Bell’s ad agency ‘got sloppy,’ says Middleton
Cossette Communications Group Inc. has taken a hit to its reputation after dropping the ball as the creator of English-language ads for Bell Canada and losing the account to tiny upstart Grip Ltd., reported the Globe and Mail May 8. Bell ads in English Canada have generally failed to go over, said Alan Middleton, marketing professor at York University’s Schulich School of Business. The latest series of television spots – featuring a boy instructing his younger brother in the advantages of Bell products by resorting to sometimes mean trickery – are a textbook example of so-called “video vampire,” where what’s on the screen “totally overshadows the message,” he said. Middleton said he believes Cossette “got sloppy, got sucked into the Bell bureaucracy vortex and didn’t show very good judgment on creative work.”
West thunders over East at football bowl
The Record (Kitchener, Cambridge and Waterloo) featured a photo May 10 of Josh Martyr (No. 32) of York University Lions struggling for a few more yards for the East in the second annual East West Bowl of the Canadian Interuniversity Sports, held at University Stadium in Waterloo on May 8. Martyr is a fourth-year kinesiology student at York.

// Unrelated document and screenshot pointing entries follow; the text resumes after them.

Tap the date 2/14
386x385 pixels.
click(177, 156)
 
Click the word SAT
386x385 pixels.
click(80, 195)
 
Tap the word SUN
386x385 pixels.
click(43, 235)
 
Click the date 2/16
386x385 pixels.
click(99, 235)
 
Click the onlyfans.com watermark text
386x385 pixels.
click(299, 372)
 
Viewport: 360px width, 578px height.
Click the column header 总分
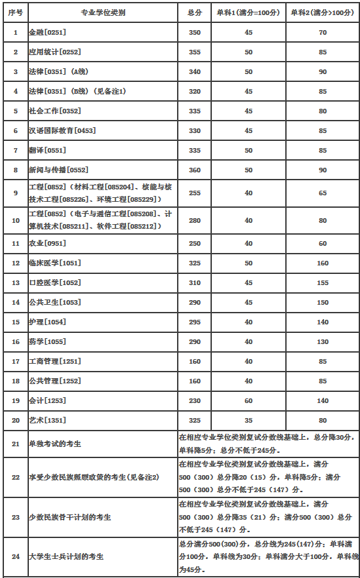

Tuba player to reprise Birth of the Cool
The Birth of the Cool will be reborn in Peterborough June 11 when a group of city musicians perform the jazz recording that forever changed the sound of the music genre, reported the Peterborough Examiner May 8. A nonet Moodswings and Friends, including Justin Hiscox on tuba, will perform all the music from the Miles Davis recording June 11 at the Market Hall. Hiscox, formerly an instructor in York University’s Music Department, is currently working on two musicals and doing a lot of compositions for modern dance.
Will York scientists find water?
It’s millions of miles from Earth, but with each day, Mars is coming within closer reach of Canadians and a trio of York University space scientists are leading the way there, reported the North York Mirror May 8. Allan Carswell, Diane Michelangeli and Peter Taylor are involved in a 2007 mission to Mars, a $325-million NASA project dubbed the Phoenix.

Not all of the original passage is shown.